# BLOQUE DE TEXTO
○ ○ ○ ○ ○
Una amistad llegó a perfilarse, mensajes por Internet que cruzaban el Atlántico
y más tarde otro encuentro, esta vez en un mejor lugar para el intercambio
intelectual —nada más por el confort que por el escenario— como un café del
centro, hicieron que con el estrenado doctor en letras Porfirio Mamani (título
obtenido en la Sorbona), el compartir y los alicientes literarios se
acentuaran. Aún le debo, en cariz simbólico claro, muchos escritos que me
instigó a que fraguara con la mayor irresponsabilidad posible.
○ ○ ○ ○ ○
# MATERIAL MOSTRADO
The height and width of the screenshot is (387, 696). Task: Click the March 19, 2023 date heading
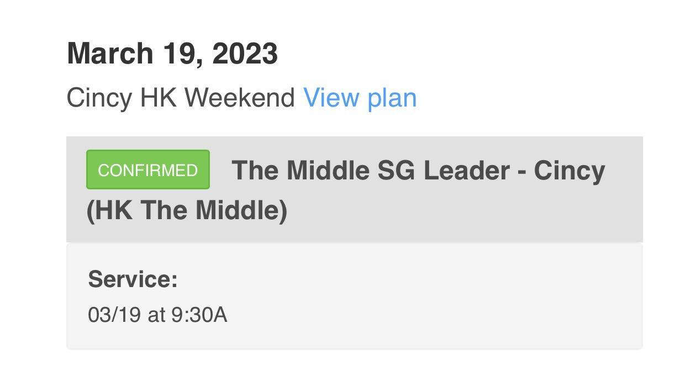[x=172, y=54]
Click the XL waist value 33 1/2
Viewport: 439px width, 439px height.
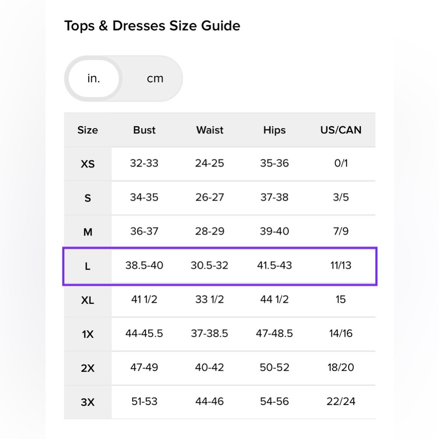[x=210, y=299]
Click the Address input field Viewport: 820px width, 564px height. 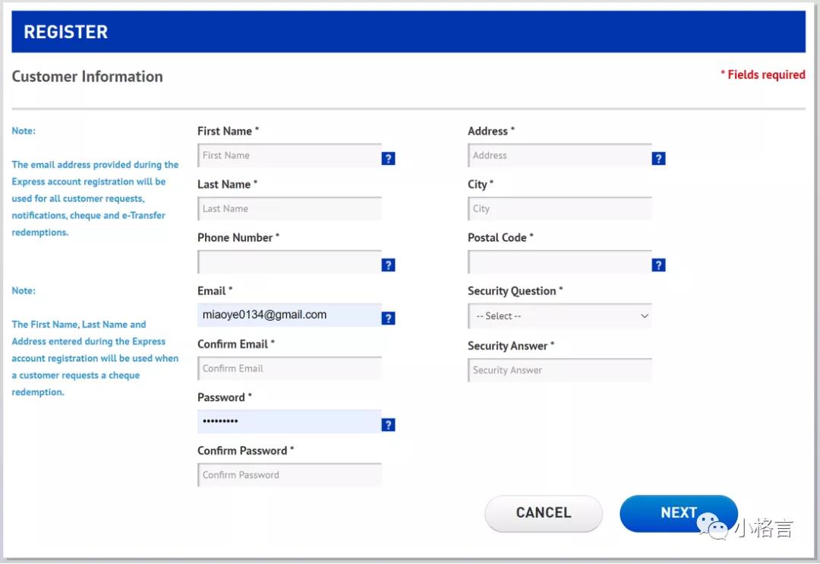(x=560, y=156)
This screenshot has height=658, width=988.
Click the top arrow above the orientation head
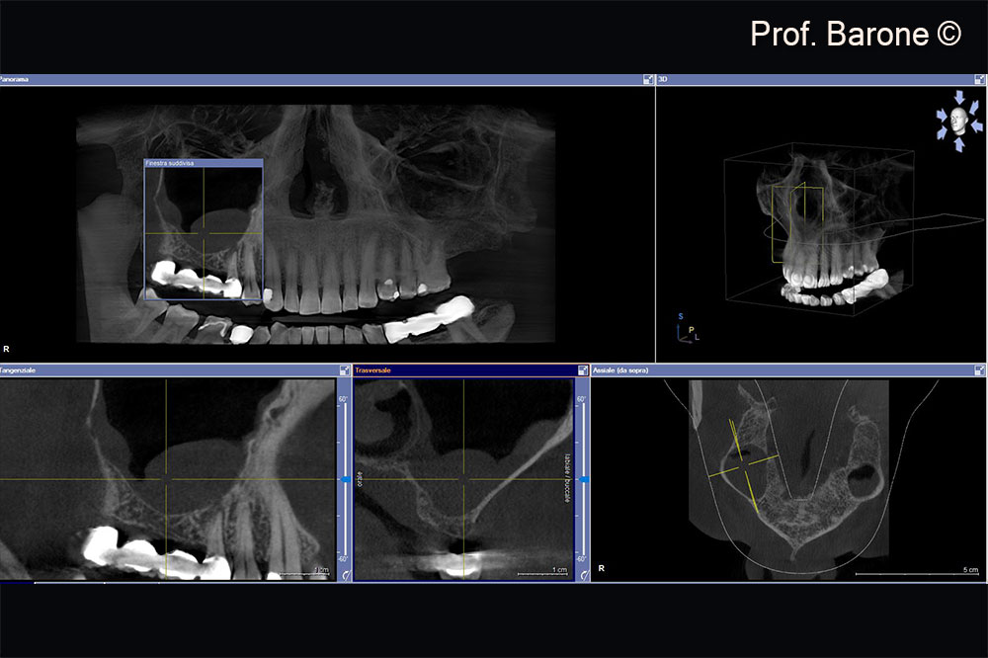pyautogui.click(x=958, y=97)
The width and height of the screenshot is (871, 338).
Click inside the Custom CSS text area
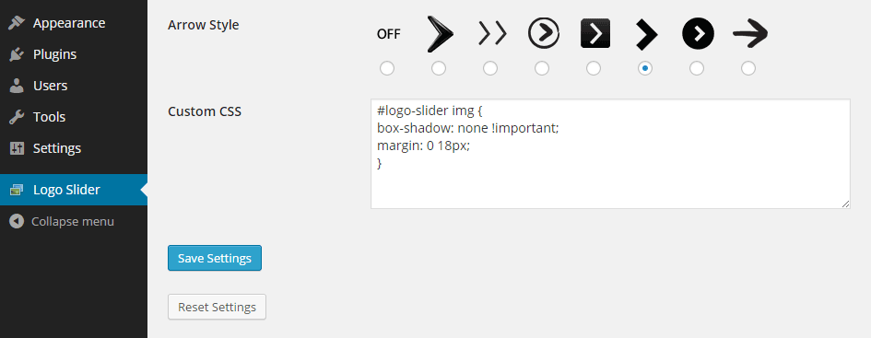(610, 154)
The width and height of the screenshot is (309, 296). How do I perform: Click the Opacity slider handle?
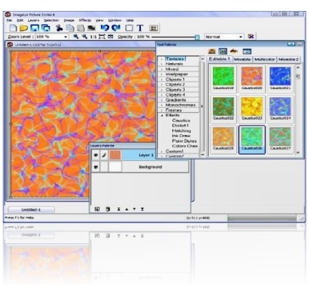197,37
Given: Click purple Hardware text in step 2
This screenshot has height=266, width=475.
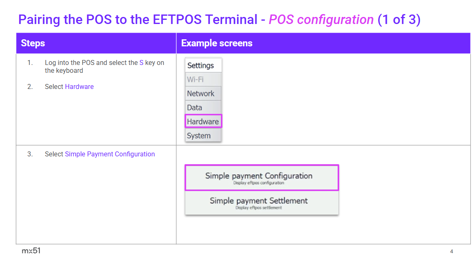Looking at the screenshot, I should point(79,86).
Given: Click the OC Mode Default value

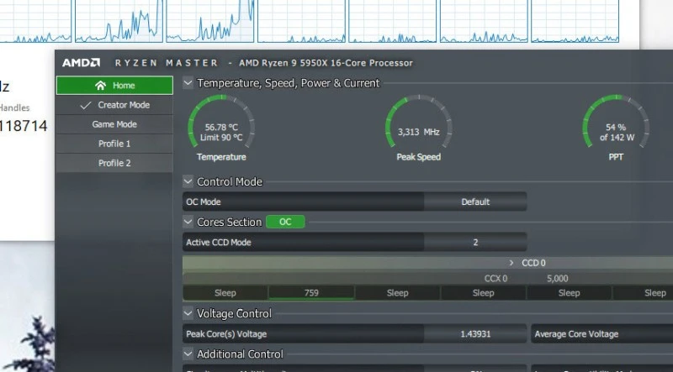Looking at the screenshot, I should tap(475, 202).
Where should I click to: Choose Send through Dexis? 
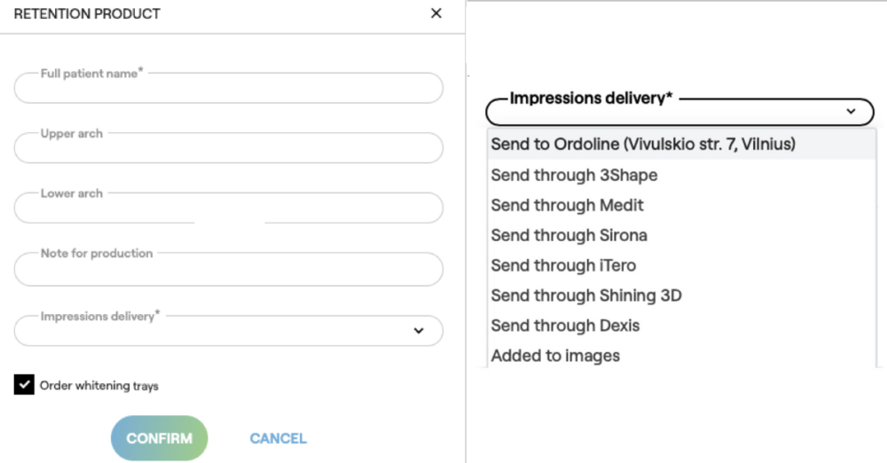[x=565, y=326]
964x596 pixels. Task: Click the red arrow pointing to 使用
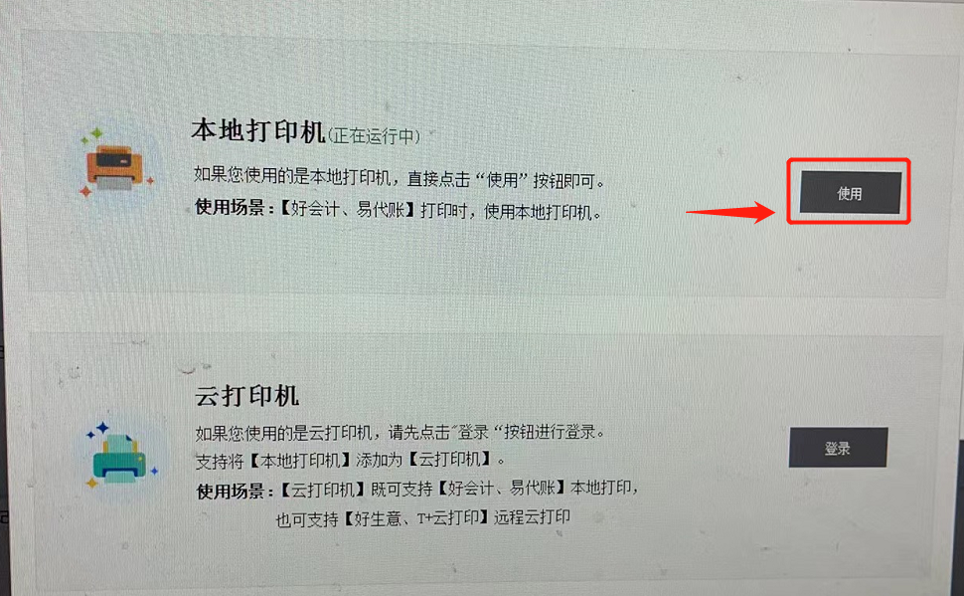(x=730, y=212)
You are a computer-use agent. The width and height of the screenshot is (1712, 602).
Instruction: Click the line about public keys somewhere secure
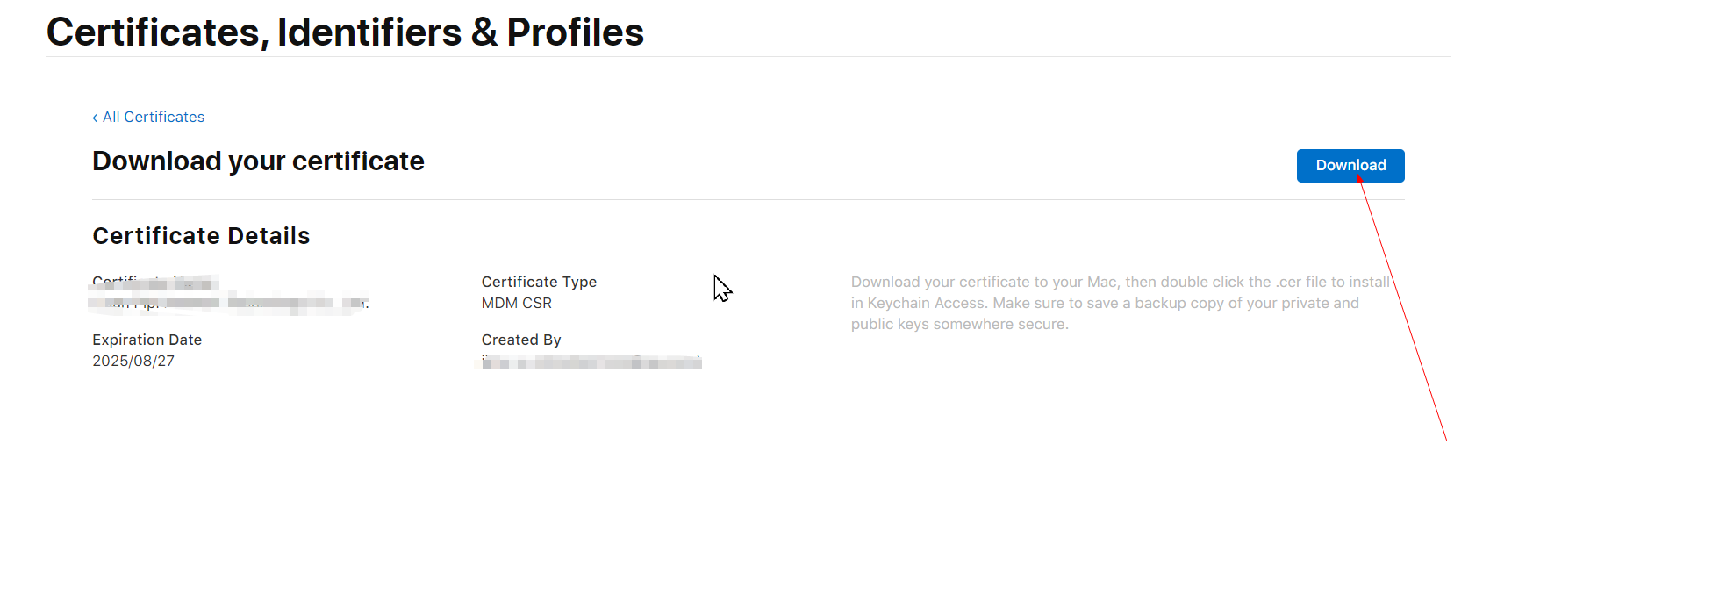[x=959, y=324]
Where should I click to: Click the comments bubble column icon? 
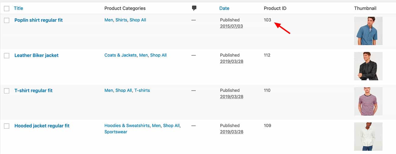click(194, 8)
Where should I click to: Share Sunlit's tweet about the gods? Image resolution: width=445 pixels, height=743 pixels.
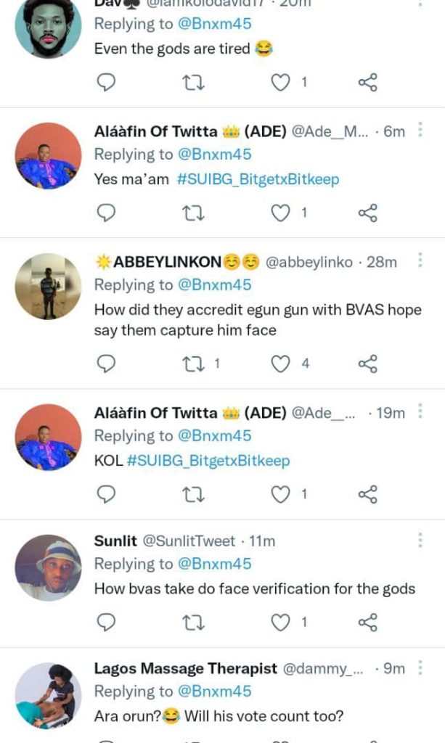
○ ○ ○ ○ ○
# OBJETIVO 1
Resume en tres oraciones el párrafo del bloque de texto que comienza con "Una amistad llegó a perfilarse" y conserva sus datos principales.
# OBJETIVO 2
Enumera todos los nombres propios que aparecen en el bloque de texto.
# OBJETIVO 3
Imprime sin cambios el pasaje del bloque de texto que va desde "Una amistad llegó" hasta "mayor irresponsabilidad posible.".

# RESULTADO DEL EJERCICIO 1
Una amistad surgió gracias a mensajes por Internet que cruzaban el Atlántico y a un encuentro posterior en un café del centro. Con Porfirio Mamani, recién doctorado en letras por la Sorbona, se acentuaron el compartir y los alicientes literarios. Aún le debo, en sentido simbólico, muchos escritos que me instigó a fraguar con la mayor irresponsabilidad posible.

# RESULTADO DEL EJERCICIO 2
- Internet
- Atlántico
- Porfirio Mamani
- Sorbona

# RESULTADO DEL EJERCICIO 3
Una amistad llegó a perfilarse, mensajes por Internet que cruzaban el Atlántico
y más tarde otro encuentro, esta vez en un mejor lugar para el intercambio
intelectual —nada más por el confort que por el escenario— como un café del
centro, hicieron que con el estrenado doctor en letras Porfirio Mamani (título
obtenido en la Sorbona), el compartir y los alicientes literarios se
acentuaran. Aún le debo, en cariz simbólico claro, muchos escritos que me
instigó a que fraguara con la mayor irresponsabilidad posible.